Salı, Aralık 15, 2009

İSRAF VE TARASARRUF (Tutumlu Olmanın Önemi)




Tutumluluğu kısaca:
"Aşırı ve gereksiz harcamalardan kaçınma"
şeklinde tanımlayabiliriz.
Ele güne muhtaç olmamak isteniyorsa,
gelirlerimizi ve giderlerimizi,
bizleri zorda bırakmayacak şekilde ayarlamamız gerekir.
İnsanlar kendilerini
küçük yaşta tutumlu olmaya alıştırmalıdır.
Daha çocukken,
büyüklerimizin verdiği harçlıkları,
gereksiz yere harcamamayı öğrenmeliyiz.
Bir kısmını harcarken bir kısmını biriktirmeliyiz.
Bizim için gereksiz olan şeylere harcama yapmamalıyız.
Tutumluluk,
sadece parayı idareli kullanmak değildir.
Yediğimiz, içtiğimiz, giydiğimiz,
kullandığımız her şeyde aşırılığa kaçmamak gerekir.
Elbiselerimizi ve ayakkabılarınızı
özenle giymeliyiz.
Gıda maddelerini tüketirken dikkatli olmalıyız.
İhtiyaç fazlası yiyecekleri hemen ziyan etmemeliyiz.

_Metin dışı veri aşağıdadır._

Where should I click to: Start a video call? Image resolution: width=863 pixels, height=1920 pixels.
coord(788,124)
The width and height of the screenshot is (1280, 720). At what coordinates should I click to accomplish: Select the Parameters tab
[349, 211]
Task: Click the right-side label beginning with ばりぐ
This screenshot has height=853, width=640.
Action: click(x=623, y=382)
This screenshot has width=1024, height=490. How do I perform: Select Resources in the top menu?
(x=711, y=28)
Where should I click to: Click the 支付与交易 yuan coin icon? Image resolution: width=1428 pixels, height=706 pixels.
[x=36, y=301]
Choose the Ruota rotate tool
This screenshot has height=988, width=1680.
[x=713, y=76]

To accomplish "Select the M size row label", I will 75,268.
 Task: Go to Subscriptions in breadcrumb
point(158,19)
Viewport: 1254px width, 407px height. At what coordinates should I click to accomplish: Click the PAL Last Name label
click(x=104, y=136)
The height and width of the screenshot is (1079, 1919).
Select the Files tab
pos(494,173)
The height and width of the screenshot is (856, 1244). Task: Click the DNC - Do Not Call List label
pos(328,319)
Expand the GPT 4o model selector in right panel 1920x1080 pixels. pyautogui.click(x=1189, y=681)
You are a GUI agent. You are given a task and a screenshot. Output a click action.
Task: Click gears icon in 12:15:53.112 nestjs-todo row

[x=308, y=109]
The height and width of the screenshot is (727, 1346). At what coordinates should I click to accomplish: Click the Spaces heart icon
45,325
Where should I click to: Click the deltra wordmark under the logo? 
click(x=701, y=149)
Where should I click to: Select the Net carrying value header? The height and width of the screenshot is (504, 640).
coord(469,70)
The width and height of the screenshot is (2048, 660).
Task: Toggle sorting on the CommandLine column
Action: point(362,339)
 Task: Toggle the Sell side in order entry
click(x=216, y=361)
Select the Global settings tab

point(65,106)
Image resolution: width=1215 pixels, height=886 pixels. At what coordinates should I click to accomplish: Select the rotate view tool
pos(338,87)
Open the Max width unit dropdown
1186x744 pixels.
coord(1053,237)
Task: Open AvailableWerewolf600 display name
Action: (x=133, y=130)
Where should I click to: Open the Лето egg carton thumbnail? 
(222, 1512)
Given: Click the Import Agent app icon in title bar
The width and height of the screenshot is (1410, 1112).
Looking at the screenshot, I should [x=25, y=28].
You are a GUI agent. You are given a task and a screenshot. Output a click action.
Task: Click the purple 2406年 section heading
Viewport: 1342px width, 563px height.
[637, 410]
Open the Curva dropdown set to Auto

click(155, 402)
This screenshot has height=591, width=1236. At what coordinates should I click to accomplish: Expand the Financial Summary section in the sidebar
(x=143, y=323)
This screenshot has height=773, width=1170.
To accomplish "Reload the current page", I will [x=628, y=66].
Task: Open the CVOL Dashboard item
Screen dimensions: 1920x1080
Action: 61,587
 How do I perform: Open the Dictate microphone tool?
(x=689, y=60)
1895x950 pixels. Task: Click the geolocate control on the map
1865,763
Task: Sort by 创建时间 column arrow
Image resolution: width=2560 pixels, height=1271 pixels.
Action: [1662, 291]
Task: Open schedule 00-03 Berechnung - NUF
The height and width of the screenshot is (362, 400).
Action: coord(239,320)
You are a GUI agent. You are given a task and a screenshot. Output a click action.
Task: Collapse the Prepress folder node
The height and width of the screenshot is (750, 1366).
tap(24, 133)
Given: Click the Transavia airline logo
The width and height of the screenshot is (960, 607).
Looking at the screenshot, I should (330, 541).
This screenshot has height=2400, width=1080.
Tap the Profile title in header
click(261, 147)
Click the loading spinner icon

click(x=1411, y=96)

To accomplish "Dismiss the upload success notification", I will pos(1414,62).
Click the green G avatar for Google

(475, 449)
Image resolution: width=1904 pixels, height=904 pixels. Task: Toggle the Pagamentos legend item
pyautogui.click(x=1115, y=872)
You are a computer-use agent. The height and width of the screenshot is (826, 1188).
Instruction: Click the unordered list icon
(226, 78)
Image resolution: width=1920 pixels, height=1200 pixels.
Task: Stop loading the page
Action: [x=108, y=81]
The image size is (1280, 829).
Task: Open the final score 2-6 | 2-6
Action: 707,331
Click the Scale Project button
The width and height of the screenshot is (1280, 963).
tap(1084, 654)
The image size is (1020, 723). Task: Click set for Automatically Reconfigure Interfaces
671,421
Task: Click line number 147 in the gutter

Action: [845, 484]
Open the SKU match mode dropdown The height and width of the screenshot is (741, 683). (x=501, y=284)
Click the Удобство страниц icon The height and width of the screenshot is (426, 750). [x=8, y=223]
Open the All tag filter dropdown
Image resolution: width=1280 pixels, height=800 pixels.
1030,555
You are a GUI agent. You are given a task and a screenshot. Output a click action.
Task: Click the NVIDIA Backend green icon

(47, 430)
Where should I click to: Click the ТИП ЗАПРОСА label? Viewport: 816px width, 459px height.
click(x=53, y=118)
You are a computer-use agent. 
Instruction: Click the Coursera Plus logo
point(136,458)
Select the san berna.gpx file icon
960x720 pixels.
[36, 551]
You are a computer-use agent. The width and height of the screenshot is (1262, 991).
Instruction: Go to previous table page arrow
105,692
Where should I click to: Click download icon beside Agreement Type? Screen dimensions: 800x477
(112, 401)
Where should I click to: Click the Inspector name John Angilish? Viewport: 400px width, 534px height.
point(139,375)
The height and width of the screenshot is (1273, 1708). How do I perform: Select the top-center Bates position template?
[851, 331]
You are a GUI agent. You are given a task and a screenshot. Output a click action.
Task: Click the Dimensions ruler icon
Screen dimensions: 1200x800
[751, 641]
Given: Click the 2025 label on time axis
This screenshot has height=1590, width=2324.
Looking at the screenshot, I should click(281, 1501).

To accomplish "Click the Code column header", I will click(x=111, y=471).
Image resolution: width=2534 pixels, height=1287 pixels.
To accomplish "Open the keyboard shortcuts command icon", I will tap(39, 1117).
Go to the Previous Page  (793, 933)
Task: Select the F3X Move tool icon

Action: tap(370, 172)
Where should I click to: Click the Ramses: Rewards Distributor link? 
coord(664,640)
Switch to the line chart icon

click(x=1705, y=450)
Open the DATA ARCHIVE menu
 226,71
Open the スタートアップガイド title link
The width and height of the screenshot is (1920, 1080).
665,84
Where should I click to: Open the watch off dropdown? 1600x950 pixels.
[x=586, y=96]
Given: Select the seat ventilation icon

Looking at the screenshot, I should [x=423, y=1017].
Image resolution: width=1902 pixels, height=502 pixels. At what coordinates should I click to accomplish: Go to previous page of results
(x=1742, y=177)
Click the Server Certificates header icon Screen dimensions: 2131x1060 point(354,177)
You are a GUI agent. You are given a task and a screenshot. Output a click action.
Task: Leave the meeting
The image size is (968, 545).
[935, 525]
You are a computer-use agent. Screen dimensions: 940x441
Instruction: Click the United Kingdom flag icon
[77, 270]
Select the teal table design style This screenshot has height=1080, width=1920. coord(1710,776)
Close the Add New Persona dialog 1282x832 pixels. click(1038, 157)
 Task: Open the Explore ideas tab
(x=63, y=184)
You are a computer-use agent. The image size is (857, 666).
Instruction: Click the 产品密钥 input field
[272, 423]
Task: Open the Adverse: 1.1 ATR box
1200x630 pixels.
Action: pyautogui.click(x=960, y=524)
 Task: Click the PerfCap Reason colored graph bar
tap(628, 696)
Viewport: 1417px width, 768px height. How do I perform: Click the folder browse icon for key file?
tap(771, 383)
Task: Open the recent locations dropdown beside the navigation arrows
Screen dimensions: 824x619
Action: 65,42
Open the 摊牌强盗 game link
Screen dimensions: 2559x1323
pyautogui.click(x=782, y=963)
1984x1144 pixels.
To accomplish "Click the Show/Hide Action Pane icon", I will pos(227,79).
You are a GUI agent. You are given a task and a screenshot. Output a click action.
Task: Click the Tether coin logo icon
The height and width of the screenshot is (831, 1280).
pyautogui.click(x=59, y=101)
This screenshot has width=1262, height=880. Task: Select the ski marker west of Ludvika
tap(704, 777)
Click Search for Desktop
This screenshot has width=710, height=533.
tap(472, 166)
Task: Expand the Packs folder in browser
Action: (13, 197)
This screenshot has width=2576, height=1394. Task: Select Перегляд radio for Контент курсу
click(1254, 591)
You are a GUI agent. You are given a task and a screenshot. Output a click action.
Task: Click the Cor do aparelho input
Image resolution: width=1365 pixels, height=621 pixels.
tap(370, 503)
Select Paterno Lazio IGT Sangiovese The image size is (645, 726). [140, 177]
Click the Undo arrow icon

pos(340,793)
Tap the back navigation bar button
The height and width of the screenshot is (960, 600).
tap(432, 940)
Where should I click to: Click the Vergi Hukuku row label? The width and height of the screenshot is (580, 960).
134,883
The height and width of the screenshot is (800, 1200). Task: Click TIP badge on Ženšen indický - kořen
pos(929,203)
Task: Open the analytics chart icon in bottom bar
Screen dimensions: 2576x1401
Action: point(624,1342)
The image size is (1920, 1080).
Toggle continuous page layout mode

Buzdolabında veya gerektiği şekilde,
sağlık koşullarına uygun bir biçimde saklamalıyız.
Örneğin,
tencerede artan yemeği hemen dökmek yerine
buzdolabında saklamalıyız.
Tutumluluk günümüzde
"zamanı kullanma" açısından
ayrı bir önem kazanmıştır.
Uygar dünyada kentleşme,
yoğun trafik,
ağır çalışma koşulları gibi nedenlerle
artık zaman çok değerlenmiştir.
Bu nedenle zamanımızı boş yere öldürmemeliyiz.
Yeterince dinlenmeliyiz
ama çalışma zamanım da kötü,
gereksiz alışkanlıklanmızla,
uğraşlarla öldürmemeliyiz.
Modern dünyada çağdaş insanlar
artık tutumlu olmaya çok önem vermektedirler.
Çünkü tutumlu oldukları zaman
sıkıntıya düşmeyeceklerini bilirler.